Records supplied
Content starts

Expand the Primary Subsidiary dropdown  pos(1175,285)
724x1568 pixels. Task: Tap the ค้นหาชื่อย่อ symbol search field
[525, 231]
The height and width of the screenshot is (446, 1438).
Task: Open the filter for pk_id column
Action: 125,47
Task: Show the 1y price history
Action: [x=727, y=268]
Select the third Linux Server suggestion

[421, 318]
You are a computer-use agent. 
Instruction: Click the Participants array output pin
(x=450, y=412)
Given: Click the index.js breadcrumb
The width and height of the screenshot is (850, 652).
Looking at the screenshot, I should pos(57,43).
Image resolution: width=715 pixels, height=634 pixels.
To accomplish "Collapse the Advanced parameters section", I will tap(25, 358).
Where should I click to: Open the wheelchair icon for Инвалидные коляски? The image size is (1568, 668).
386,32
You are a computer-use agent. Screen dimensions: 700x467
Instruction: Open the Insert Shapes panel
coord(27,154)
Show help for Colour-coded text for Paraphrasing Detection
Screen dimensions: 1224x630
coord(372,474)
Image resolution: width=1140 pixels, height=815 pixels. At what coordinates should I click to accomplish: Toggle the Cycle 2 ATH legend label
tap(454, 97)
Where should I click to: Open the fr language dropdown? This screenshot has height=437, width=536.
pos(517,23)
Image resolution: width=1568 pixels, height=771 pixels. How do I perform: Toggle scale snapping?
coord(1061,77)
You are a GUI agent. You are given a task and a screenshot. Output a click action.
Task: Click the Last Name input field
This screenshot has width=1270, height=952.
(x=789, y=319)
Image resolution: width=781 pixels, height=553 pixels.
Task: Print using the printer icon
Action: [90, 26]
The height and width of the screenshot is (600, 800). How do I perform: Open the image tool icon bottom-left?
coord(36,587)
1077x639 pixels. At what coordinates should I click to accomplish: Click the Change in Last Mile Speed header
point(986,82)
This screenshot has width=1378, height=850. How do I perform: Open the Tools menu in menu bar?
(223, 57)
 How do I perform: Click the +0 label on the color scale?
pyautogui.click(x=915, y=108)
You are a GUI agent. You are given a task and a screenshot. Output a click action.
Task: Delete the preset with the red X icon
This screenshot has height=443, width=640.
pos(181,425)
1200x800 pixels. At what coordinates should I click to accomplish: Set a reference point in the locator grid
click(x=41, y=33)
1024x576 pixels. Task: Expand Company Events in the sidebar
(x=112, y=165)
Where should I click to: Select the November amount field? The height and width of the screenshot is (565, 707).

Content ends

Task statement
Retype only the lines running from the line with "1200x800 pixels. At" to the end of the listing, including both of those lines.

Finished exercise
1200x800 pixels. At what coordinates should I click to accomplish: Set a reference point in the locator grid
click(x=41, y=33)
1024x576 pixels. Task: Expand Company Events in the sidebar
(x=112, y=165)
Where should I click to: Select the November amount field? The height and width of the screenshot is (565, 707).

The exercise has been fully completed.